+++ Excerpt to read +++

You are viewing a plain text version of this content. The canonical link for it is here.
Posted to dev@hive.apache.org by "Jesus Camacho Rodriguez (JIRA)" <ji...@apache.org> on 2017/01/16 13:02:26 UTC
[jira] [Created] (HIVE-15640) Hive/Druid integration: null handling
for metrics
Jesus Camacho Rodriguez created HIVE-15640:
----------------------------------------------
Summary: Hive/Druid integration: null handling for metrics
Key: HIVE-15640
URL: https://issues.apache.org/jira/browse/HIVE-15640
Project: Hive
Issue Type: Bug
Components: Druid integration
Affects Versions: 2.2.0
Reporter: Jesus Camacho Rodriguez
Assignee: Jesus Camacho Rodriguez
Priority: Critical
Null values for metrics in Druid and Hive are not handled the same way (_0.0_ vs _NULL_).
In Druid:
{code:sql}
SELECT i_brand_id, floor_day(`__time`), max(ss_quantity), sum(ss_wholesale_cost) as s
FROM store_sales_sold_time_subset
WHERE floor_day(`__time`) BETWEEN '1999-11-01 00:00:00' AND '1999-11-10 00:00:00'
GROUP BY i_brand_id, floor_day(`__time`)

+++

The problem:
Write the next part of the Hive/Druid issue report, picking up after its last line. The lines after the Hive/Druid issue report are unrelated to it.

+++ Source information +++

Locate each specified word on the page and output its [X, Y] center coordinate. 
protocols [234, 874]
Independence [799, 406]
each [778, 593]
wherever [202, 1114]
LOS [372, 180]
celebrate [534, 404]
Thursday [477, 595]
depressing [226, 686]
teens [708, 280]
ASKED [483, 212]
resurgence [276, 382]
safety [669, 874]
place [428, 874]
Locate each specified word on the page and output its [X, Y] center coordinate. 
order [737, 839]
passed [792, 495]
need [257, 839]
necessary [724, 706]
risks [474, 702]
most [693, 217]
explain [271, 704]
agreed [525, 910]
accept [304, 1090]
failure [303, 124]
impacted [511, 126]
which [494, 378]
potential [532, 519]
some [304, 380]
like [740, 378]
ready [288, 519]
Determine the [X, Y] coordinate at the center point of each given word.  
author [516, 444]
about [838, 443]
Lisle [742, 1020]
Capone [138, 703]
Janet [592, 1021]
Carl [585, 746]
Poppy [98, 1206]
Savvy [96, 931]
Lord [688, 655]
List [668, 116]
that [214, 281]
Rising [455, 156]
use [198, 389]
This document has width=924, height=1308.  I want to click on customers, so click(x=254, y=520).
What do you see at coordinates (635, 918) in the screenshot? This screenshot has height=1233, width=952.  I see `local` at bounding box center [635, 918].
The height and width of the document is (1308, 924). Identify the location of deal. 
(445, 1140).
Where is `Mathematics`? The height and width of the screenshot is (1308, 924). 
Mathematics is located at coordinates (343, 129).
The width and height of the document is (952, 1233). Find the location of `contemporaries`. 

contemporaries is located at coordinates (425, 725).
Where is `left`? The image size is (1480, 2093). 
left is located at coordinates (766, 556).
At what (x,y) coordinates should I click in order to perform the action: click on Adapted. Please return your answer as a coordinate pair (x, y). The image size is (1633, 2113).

+++

Solved exercise:
ORDER BY s
LIMIT 10;
OK
6015006 1999-11-03 00:00:00 0.0 0.0
9011009 1999-11-05 00:00:00 0.0 0.0
8003009 1999-11-03 00:00:00 11.0 1.0299999713897705
10005014 1999-11-05 00:00:00 86.0 1.100000023841858
6008007 1999-11-09 00:00:00 81.0 1.3700000047683716
6003003 1999-11-08 00:00:00 45.0 1.600000023841858
8008009 1999-11-08 00:00:00 98.0 1.7100000381469727
8015003 1999-11-02 00:00:00 10.0 1.7400000095367432
8004008 1999-11-10 00:00:00 45.0 1.7599999904632568
8009009 1999-11-07 00:00:00 81.0 1.7699999809265137
{code}
In Hive:
{code:sql}
SELECT i_brand_id, floor_day(`__time`), max(ss_quantity), sum(ss_wholesale_cost) as s
FROM store_sales_sold_time_subset_hive
WHERE floor_day(`__time`) BETWEEN '1999-11-01 00:00:00' AND '1999-11-10 00:00:00'
GROUP BY i_brand_id, floor_day(`__time`)
ORDER BY s
LIMIT 10;
OK
6015006 1999-11-03 00:00:00 NULL NULL
9011009 1999-11-05 00:00:00 NULL NULL
8003009 1999-11-03 00:00:00 11 1.03
10005014 1999-11-05 00:00:00 86 1.1
6008007 1999-11-09 00:00:00 81 1.37
6003003 1999-11-08 00:00:00 45 1.6
8008009 1999-11-08 00:00:00 98 1.71
8015003 1999-11-02 00:00:00 10 1.74
8004008 1999-11-10 00:00:00 45 1.76
8009009 1999-11-07 00:00:00 81 1.77
{code}
However, for Druid dimensions, NULL values seem to be handled properly.
--
This message was sent by Atlassian JIRA
(v6.3.4#6332)